Southern California has a Mediterranean climate, meaning dry summers and rainy winters. Except it’s been awhile since we’ve received much rain in Los Angeles in the winter. Last year was incredibly mild, and it seemed I only had a week to wear my possibly excessive collection of boots, while repeatedly marveling at reports from colleagues in Minnesota.
I’d ask, “What do you DO in the winter!?” and receive varied responses, my favorite of which (from a woman very enthusiastic about LA) was, “Become a hermit.” Other responses included coaching ice hockey, quilting, brewing beer, snowmobiling (these contraptions can cost +$20K and include cupholders and seatwarmers!), board games, and a wistful “There are things to do…” that didn’t entirely convince me. I continue to be amazed at days with a high of one degree Fahrenheit! A low of -22 degrees! Personally, I can’t fathom why people don’t fly south on a one-way ticket, but I do respect these arctic dwellers.
Meanwhile, this year in LA we have had a few weeks of mostly gray, rainy days. This water is incredibly needed, and so I am grateful. Except selfishly, when the alarm clock pierces my consciousness on a gray, soggy morning, I’m not so motivated to get up for work. I may have some degree of Seasonal Affective Disorder – I like to say that I’m solar-powered!
But for the past few days, I have stepped outside in the morning into a gently falling, misting rain that necessitates only sporadic strokes from my windshield wipers. The cars – oh, the metropolis of LA – swoosh by more melodically. The LA River, our flood channel, is swollen and actually rushing, far from its usual concrete-encased trickle. I’ve noticed hills in the distance, plants alongside freeway entrances, foliage along mountain trails, and lawns that appear startlingly, emerald green. Tree trunks, darkened with raindrops, appear somehow sexy with the deeper contrast of colors. The SMELL of the air is delightfully crisp and alive, invigorating me as it infiltrates my lungs.
And then – over the past few days – the rain has cleared earlier than forecasted. I have been able to walk over my lunch hour without an umbrella or raincoat. I have driven home on relatively dry streets, without the exacerbated evening traffic that rain can bring. I have carried on the routines of my city life unabated, while most of the rain has fallen overnight, providing a soothing lullaby while I am cozily secure in bed. It’s as though nature has been on my side.

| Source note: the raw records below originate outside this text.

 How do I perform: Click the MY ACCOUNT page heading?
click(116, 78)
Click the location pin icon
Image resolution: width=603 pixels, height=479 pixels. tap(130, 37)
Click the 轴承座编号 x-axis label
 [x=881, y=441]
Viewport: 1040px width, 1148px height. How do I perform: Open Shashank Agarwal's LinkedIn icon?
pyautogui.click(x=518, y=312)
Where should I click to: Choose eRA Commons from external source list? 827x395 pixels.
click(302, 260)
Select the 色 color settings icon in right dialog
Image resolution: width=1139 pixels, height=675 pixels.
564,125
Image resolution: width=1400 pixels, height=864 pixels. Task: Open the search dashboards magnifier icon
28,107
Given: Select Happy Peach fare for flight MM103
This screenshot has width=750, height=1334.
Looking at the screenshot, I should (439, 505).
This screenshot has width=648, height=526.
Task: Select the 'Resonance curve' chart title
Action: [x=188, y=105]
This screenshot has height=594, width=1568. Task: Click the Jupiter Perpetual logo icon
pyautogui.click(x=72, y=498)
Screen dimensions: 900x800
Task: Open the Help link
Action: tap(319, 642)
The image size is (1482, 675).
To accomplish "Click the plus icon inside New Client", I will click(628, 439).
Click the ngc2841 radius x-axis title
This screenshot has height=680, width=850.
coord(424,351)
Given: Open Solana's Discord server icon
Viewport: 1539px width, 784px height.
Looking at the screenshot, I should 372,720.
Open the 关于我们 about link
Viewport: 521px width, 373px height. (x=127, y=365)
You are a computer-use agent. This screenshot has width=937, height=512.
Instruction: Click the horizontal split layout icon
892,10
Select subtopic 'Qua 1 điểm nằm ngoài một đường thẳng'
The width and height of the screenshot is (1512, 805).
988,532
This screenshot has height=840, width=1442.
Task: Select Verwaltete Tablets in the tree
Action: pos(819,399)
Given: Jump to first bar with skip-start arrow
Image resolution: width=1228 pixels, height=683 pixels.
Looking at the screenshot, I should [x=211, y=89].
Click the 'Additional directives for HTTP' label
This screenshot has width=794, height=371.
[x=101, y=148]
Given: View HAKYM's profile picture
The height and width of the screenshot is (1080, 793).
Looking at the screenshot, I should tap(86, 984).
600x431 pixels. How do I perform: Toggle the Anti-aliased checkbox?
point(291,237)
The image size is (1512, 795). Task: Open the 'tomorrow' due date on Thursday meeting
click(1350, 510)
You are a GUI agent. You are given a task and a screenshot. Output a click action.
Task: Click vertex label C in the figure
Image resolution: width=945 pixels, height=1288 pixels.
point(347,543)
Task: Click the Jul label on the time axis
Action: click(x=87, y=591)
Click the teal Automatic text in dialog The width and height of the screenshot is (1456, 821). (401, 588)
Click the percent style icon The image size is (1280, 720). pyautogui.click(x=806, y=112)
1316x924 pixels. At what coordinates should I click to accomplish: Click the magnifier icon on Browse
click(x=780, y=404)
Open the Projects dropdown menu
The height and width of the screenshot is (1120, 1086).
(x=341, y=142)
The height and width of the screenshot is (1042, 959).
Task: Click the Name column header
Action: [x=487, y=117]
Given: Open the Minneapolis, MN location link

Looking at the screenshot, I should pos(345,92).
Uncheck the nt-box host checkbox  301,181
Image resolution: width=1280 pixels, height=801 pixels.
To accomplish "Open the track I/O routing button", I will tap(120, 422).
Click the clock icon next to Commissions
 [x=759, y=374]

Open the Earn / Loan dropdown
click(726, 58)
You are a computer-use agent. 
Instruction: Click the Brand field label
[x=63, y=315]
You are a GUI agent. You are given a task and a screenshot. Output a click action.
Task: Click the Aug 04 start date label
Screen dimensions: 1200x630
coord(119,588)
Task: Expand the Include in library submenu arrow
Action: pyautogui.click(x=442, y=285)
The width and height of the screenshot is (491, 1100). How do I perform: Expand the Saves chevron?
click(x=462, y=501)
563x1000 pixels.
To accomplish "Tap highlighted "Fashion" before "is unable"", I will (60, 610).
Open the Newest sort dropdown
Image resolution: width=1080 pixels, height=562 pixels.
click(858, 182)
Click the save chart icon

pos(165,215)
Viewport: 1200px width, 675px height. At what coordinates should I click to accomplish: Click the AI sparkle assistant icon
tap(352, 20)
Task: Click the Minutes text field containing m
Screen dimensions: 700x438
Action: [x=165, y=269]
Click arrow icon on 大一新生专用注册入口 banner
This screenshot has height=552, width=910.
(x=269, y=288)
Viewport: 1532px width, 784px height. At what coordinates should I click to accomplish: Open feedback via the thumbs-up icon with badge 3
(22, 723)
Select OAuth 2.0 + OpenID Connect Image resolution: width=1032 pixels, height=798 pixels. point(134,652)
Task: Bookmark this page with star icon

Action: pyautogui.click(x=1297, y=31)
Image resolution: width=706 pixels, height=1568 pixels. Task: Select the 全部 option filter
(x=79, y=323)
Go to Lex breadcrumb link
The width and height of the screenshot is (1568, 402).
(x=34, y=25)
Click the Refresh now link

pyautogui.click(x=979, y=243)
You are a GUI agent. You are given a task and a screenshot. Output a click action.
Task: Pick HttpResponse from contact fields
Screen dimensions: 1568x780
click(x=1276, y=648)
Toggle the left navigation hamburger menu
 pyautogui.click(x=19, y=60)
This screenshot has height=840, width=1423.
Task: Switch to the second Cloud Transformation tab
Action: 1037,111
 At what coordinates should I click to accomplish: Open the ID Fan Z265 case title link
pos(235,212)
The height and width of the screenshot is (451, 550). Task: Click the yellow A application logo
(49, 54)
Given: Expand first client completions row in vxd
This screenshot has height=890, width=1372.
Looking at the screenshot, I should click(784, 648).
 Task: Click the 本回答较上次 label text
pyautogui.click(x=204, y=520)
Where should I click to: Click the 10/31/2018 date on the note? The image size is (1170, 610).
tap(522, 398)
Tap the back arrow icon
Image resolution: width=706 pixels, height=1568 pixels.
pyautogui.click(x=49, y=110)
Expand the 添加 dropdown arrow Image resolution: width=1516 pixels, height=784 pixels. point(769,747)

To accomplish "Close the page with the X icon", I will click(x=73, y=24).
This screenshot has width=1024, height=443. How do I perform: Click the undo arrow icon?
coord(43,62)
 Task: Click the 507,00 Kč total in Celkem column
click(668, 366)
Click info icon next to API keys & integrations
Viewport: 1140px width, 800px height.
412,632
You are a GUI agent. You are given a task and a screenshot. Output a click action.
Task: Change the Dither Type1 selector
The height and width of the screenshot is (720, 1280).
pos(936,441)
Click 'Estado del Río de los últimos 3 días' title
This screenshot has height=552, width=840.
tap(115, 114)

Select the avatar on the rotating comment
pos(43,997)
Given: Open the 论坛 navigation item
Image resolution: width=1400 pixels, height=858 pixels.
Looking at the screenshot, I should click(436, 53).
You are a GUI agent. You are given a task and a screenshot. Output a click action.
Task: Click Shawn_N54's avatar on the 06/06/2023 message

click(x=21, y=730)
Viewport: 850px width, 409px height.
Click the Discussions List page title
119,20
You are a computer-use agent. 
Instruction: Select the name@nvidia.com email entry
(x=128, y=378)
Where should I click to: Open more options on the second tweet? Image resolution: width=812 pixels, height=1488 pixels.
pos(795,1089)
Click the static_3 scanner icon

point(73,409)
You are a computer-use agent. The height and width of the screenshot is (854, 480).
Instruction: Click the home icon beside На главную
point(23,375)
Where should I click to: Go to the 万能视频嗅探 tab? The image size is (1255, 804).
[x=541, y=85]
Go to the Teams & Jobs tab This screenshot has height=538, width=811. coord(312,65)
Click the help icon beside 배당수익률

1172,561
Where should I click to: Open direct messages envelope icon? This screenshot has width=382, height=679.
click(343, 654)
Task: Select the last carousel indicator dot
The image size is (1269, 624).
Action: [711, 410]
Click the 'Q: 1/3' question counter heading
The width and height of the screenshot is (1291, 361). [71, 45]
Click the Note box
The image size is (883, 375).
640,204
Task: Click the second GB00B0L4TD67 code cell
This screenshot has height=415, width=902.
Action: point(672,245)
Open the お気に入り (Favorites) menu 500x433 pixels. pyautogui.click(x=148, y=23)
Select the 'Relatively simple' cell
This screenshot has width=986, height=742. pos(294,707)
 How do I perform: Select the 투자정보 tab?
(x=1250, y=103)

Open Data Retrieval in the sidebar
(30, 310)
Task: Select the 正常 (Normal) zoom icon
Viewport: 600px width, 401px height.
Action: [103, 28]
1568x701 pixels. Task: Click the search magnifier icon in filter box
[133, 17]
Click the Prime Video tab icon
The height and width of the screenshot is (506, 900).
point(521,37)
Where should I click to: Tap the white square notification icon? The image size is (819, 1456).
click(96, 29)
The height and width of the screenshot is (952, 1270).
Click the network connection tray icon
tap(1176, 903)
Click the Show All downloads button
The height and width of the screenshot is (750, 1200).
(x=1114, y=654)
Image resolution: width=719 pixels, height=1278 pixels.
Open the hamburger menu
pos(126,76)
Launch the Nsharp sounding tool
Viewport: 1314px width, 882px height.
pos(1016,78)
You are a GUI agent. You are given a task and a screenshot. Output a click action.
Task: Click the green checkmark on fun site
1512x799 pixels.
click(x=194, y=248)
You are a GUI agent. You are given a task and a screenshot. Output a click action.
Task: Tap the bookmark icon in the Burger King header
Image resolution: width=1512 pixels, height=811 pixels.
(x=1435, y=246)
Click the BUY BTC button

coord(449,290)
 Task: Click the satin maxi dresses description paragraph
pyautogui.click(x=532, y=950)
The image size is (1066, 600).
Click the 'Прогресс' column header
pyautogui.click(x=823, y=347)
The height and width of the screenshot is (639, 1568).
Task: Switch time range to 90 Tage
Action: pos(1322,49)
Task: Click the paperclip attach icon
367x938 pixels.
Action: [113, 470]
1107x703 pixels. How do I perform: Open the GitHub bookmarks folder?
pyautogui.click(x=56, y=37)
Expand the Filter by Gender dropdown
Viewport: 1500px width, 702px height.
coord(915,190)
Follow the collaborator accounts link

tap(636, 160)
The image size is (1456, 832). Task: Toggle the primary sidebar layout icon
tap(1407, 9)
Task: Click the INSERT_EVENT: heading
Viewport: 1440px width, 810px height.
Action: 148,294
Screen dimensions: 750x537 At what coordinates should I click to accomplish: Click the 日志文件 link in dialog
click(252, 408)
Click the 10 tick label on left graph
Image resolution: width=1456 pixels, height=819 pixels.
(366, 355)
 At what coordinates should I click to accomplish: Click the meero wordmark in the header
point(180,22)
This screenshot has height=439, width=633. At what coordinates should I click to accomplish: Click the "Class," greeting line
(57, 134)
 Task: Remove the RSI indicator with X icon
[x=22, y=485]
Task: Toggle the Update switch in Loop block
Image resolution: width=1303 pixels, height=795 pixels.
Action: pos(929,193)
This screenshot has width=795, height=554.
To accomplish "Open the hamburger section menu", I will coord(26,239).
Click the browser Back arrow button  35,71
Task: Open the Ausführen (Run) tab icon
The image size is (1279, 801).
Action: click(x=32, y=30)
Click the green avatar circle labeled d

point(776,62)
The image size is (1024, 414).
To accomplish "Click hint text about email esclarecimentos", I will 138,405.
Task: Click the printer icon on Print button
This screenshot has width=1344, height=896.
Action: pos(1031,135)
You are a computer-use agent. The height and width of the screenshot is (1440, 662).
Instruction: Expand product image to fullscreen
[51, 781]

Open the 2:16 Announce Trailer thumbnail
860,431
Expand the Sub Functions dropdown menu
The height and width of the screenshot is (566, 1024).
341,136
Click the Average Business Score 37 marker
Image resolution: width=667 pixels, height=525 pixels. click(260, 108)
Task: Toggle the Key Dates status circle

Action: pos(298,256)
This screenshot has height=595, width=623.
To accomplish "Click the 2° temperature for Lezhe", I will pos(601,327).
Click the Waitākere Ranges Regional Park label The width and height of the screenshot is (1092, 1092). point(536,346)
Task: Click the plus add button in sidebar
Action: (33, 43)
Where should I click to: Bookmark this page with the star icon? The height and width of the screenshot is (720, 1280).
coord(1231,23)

This got me thinking as to the inevitable ebb and flow of both nature and its seasons. In a previous year, I remember driving to work during a severely heavy rain and passing through a somewhat flooded section of the 134 freeway near Eagle Rock. I was driving a Honda Civic that I had for 14 years, and the cars in neighboring lanes and ahead of me splashed up a giant sheet of water that completely engulfed my windshield and obstructed visibility. I stayed slow and steady and made it to work safely, albeit anxiously.
In appreciating the divine timing of this week’s rainfall compared to more harrowing experiences in previous years, I thought about perspective and connection. I would rather have the overnight rainfall experienced this week, the refreshed morning air, and the uninterrupted convenience of my urban life. But nature brings it all, and reminds us that change is the only constant. We are tested, our instincts sharpened and honed, and we hopefully emerge a little stronger from each challenge encountered. And perhaps what’s gained from the trials is compassion and empathy with others who have undergone something similar. A common battle scar, from which resilience forms a shared bond.
These musings arose from one of the mildest winters and most enviable climates in the US. What war stories could Minnesotans share? But I’ll take my native SoCal climate. I don’t want to spend time shoveling snow, defrosting my car, considering that pipes can actually freeze, or putting on 14 layers of clothing (socks alone are an imposition – sandals are my footwear of choice for as close to year-round as possible!) I may be a wimp by some standards, but I believe I just have excellent taste.